JERRY PARSON: Cross-country skiers are more environmentalists. We call them the greens, the tree huggers. And that isn't all bad. I'm not-- that's just their group.
And snowmobilers are bikers, jet skiers. They're machine people. And you always have that conflict.
LEIF ENGER: Parson, like Baumann, was a purely summertime resorter at first until snowmobiles began breaking sales records in the late '70s. Minnesotans now own about 275,000 registered sleds. That's a lot of dinners and overnight stays, and also a lot of decibels and Budweisers. At the bar, a customer who didn't want his name used said snowmobilers have developed a habitual defensiveness.
SPEAKER 5: We're under the gun right now.

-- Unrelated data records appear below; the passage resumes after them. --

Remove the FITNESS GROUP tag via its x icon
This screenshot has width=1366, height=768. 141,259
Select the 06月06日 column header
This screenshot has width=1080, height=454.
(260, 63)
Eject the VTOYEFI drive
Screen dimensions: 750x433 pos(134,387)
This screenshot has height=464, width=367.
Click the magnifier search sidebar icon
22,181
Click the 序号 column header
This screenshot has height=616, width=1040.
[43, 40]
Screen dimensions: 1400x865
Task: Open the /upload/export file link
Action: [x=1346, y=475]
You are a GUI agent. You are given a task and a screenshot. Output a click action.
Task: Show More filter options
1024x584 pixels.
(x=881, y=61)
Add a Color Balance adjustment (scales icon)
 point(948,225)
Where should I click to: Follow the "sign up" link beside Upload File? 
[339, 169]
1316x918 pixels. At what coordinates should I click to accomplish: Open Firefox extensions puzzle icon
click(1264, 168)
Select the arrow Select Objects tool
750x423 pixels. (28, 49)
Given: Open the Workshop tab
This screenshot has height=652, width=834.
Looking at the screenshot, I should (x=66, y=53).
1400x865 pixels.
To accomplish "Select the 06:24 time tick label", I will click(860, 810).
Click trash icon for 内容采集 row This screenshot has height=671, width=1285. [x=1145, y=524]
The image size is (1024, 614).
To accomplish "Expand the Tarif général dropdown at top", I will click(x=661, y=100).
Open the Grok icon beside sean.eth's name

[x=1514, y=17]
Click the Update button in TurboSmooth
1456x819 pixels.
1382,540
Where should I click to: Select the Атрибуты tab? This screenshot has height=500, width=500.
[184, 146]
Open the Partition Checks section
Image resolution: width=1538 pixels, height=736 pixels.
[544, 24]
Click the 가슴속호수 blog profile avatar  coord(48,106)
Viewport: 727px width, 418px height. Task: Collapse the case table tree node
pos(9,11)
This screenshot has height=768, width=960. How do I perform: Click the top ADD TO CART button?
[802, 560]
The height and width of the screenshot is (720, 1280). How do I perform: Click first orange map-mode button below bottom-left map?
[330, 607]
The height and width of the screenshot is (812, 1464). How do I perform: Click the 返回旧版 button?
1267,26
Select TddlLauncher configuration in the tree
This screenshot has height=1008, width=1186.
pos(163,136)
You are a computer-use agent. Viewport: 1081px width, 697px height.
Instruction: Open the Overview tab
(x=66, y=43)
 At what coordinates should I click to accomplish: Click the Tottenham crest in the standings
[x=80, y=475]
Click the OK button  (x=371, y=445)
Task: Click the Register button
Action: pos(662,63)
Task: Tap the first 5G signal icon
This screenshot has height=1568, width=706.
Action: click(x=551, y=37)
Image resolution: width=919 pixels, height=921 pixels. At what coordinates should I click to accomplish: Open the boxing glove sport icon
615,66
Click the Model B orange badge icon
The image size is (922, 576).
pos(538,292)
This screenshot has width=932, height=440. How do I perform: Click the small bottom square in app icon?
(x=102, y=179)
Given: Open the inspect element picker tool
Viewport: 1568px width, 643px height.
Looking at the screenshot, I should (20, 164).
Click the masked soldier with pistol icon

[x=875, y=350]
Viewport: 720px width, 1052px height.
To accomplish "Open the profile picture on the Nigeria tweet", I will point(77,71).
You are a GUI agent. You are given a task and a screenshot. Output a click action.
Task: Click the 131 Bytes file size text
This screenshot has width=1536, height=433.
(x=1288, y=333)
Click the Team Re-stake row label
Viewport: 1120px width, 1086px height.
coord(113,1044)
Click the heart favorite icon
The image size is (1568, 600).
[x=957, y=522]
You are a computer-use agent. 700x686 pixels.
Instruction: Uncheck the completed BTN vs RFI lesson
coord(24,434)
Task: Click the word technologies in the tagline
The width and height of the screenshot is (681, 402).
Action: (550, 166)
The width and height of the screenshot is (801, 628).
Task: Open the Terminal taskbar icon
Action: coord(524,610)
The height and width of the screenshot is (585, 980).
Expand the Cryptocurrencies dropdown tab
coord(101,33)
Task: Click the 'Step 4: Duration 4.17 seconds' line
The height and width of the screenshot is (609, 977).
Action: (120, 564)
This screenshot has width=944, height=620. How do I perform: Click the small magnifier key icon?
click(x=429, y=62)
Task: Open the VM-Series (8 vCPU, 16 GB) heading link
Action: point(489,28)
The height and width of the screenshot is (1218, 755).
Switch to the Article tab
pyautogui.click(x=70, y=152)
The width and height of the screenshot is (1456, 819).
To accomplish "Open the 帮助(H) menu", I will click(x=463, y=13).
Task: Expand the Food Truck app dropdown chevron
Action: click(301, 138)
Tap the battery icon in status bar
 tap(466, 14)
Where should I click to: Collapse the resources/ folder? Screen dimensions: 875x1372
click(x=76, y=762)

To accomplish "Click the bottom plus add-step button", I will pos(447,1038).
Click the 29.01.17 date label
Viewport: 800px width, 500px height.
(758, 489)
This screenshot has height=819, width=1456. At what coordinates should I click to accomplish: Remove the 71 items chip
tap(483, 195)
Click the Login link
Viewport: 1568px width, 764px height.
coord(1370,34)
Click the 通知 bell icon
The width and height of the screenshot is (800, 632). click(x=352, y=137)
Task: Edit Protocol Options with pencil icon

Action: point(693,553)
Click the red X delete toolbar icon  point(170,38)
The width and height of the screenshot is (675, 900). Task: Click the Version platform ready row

You're burning fossil fuels. That's bad.
You're treading on the environment. That's bad. In the public eye, it's not a very good thing.
LEIF ENGER: All the same, it's common for 250 snowmobilers to hit Hungry Jack's on a Saturday night for a room or dinner or fuel. Jerry Parsons says 35% of his business now occurs in the winter. And this winter for both silent and motorized sports has been better than most.
With much of the state barren of snow, snowmobilers and skiers have been flocking to the Gunflint in record numbers. High school cross-country ski teams have driven five hours north to practice. Resorts have sold up to 10 times the usual number of one-day trail passes. In the ongoing debate over who's most important to the region, the greens or the machines, one business owner told MPR, it's foolish to have an opinion. Leif Enger, Main Street Radio.